NBC Universal paid more than $1 billion to run some 7,000 hours of Olympic games in Tokyo, yet viewership is averaging about 16.8 million a night, a sharp drop from the 29 million viewers of the Rio games in 2016. TV ratings for the opening ceremonies last week were the lowest in 33 years. Again, I understand, but I also fear the distant drumbeats of doom arising even now as to the viability of the Olympic games going forward in the 21st century. The financial and economic risks for host cities are so great, and the growing political issues over human rights and repressive government regimes are so intensifying that threats to the future of the Olympics are, indeed, very real.
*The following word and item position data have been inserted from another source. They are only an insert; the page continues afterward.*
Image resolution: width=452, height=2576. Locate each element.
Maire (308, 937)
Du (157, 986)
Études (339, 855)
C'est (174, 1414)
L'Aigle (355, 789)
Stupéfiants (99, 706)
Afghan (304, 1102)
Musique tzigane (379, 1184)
The summer games are extravagant and expansive: they typically involve more than 200 participating countries and more than 11,000 competitors, compared to the winter games that involve roughly 92 nations and about 3,000 athletes. (Latest figures from 2016 and 2018, respectively.) So far, the 1984 summer Olympics in Los Angeles are considered the model for financial success, in that they used existing facilities and enlisted corporate sponsors. Otherwise, most host cities go way over budget, with Montreal (summer, 1976) registering the highest overrun ever at 720% over budget. (Obviously, figures aren’t available for Tokyo yet.)
Whether it’s Covid restrictions or civil rights legislation or college educations, everything these days seems to boil down to money, which is a shame. A major reason that the Olympics are so inspiring and refreshing is that, for the most part, the athletes are amateurs. They are not in it for the money, for big team owners or corporate sponsors, but for their own personal achievement and national pride, much like the motivations of high-school athletes and teams. Even when pro athletes do get involved, such as when the men’s basketball team won gold today under our own San Antonio Spurs Coach Gregg Popovich, there is reason to celebrate their uncontaminated spirit of genuine sportsmanship.
This is what the Olympics mean to casual viewers like me who aren’t particular sports fans, to spectators the world over who gain new insights into various countries and cultures, and to young people looking for future inspiration and role models. The Games are a celebration of excellence, of human perseverance and an indomitable human spirit. We need that, especially now.